[Records from a data collection]
-- Opening Marker --
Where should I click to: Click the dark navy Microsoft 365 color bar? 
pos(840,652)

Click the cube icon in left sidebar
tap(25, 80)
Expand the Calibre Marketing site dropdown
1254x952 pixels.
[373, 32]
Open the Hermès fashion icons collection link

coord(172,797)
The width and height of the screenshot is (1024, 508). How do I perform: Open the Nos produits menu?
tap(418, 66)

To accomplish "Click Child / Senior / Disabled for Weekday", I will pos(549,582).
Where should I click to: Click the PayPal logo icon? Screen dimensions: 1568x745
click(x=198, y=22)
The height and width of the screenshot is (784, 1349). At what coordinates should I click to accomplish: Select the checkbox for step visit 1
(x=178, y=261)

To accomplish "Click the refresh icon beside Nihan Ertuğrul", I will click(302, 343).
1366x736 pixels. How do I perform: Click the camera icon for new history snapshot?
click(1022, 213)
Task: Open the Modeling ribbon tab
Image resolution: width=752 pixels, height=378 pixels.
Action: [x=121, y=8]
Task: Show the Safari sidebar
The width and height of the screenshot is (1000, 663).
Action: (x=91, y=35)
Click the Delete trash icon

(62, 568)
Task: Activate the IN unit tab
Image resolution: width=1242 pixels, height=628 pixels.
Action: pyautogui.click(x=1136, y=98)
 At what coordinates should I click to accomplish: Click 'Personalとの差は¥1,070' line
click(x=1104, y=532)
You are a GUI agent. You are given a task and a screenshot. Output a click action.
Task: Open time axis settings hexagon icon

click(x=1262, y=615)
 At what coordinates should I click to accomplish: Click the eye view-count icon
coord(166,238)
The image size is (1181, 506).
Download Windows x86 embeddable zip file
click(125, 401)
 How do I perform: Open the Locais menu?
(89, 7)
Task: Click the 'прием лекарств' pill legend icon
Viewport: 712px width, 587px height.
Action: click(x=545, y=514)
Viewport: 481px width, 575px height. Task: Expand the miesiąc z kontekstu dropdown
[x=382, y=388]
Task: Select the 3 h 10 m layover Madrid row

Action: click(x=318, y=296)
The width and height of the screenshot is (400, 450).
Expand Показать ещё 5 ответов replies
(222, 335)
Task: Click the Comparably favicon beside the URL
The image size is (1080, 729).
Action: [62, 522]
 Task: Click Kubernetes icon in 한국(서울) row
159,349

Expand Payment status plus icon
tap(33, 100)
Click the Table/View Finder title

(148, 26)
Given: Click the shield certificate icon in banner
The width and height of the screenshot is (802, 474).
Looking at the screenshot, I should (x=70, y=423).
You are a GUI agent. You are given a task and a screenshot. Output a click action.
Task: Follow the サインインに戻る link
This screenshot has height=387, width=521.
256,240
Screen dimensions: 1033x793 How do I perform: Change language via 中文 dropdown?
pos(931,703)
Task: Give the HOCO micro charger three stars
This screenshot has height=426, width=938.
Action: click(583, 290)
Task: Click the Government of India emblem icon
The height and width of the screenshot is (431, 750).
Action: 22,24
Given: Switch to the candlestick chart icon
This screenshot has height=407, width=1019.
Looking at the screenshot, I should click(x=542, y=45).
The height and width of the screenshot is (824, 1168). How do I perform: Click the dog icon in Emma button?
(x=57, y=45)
-- Closing Marker --
## EXERCISE AIM
Show every line in the entries where the string "will" occurs.

## THE COMPLETED TASK
To accomplish "Click Child / Senior / Disabled for Weekday", I will pos(549,582).
To accomplish "Click the refresh icon beside Nihan Ertuğrul", I will click(302, 343).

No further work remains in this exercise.